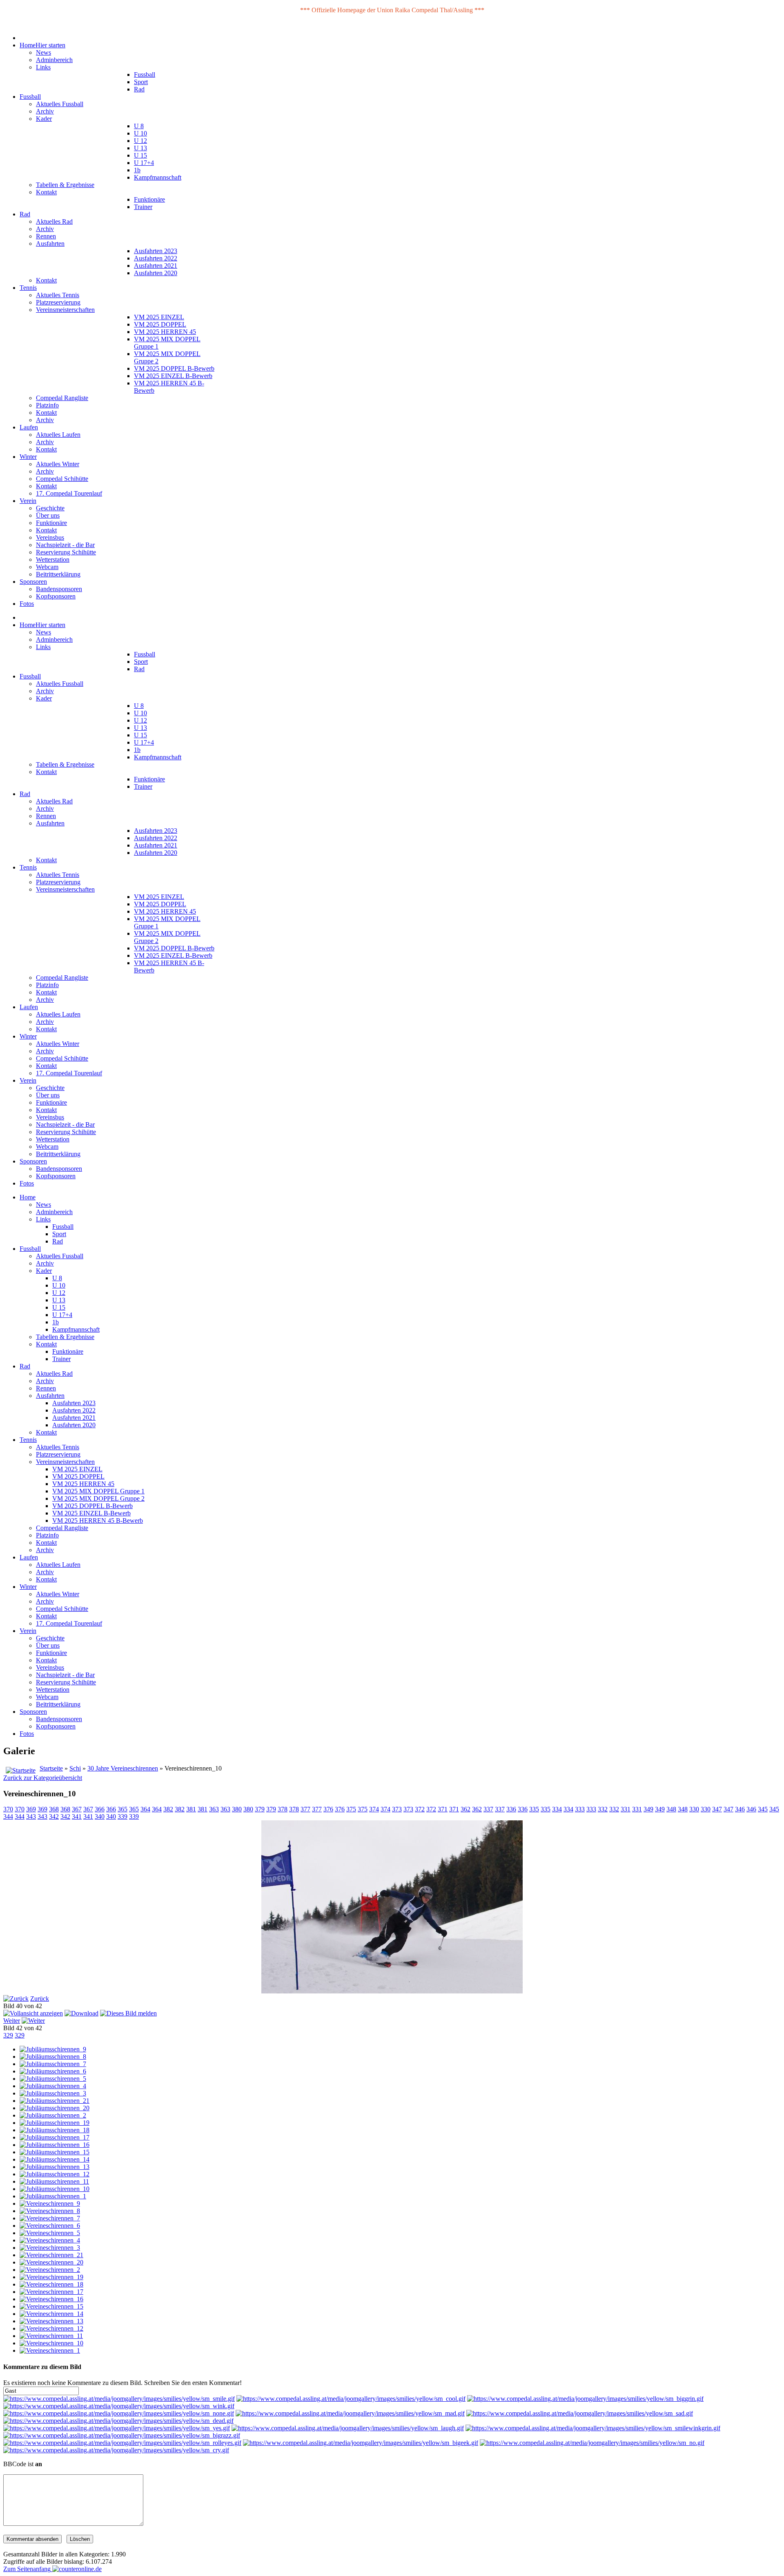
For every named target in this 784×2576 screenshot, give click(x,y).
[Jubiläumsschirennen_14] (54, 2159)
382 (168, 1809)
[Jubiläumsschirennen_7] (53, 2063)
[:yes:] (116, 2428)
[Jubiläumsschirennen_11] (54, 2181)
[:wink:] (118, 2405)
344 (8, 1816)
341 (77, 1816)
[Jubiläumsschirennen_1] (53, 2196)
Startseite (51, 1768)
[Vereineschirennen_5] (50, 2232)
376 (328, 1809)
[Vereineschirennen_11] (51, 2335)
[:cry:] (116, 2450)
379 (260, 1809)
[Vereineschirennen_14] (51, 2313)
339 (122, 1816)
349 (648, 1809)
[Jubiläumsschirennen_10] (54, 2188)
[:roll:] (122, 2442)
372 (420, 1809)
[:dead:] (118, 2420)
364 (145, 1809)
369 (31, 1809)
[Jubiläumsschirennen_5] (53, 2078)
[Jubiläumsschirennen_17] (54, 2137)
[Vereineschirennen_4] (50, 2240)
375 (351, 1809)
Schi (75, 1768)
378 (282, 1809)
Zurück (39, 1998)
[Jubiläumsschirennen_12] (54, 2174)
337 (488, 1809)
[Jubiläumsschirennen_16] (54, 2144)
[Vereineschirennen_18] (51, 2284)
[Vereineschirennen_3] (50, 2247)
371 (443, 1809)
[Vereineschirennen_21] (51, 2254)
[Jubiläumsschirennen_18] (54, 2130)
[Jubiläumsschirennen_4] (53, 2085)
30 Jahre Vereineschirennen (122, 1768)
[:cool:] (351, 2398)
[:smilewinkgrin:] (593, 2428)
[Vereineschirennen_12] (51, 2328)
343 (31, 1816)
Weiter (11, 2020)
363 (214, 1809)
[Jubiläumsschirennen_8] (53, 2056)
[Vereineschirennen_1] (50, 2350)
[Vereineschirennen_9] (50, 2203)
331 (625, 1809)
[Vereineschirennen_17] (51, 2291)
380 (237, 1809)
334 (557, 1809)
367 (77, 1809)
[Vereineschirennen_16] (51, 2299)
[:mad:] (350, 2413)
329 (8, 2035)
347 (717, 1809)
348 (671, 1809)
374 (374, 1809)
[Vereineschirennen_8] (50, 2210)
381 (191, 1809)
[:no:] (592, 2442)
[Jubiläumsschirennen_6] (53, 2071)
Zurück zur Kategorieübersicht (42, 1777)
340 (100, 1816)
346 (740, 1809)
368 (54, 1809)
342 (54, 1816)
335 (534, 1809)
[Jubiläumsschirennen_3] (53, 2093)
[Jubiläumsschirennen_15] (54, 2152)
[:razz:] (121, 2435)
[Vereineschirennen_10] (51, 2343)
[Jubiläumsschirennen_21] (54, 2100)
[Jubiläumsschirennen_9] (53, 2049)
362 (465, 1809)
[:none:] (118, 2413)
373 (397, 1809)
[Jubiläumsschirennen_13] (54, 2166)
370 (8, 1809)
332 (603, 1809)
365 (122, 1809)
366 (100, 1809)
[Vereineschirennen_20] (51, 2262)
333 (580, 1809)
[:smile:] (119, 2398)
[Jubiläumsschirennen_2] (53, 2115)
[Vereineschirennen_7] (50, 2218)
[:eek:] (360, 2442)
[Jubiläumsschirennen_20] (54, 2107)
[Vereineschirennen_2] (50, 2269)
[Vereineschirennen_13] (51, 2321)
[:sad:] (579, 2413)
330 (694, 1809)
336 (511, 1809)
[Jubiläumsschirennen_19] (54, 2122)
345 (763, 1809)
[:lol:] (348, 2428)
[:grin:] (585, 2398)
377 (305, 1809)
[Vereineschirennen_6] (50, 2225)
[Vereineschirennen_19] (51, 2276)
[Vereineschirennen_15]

### EXERCISE PROMPT
Pull every line containing "Zurück" out of the data above.

### OUTPUT FOR THIS TASK
Zurück (39, 1998)
Zurück zur Kategorieübersicht (42, 1777)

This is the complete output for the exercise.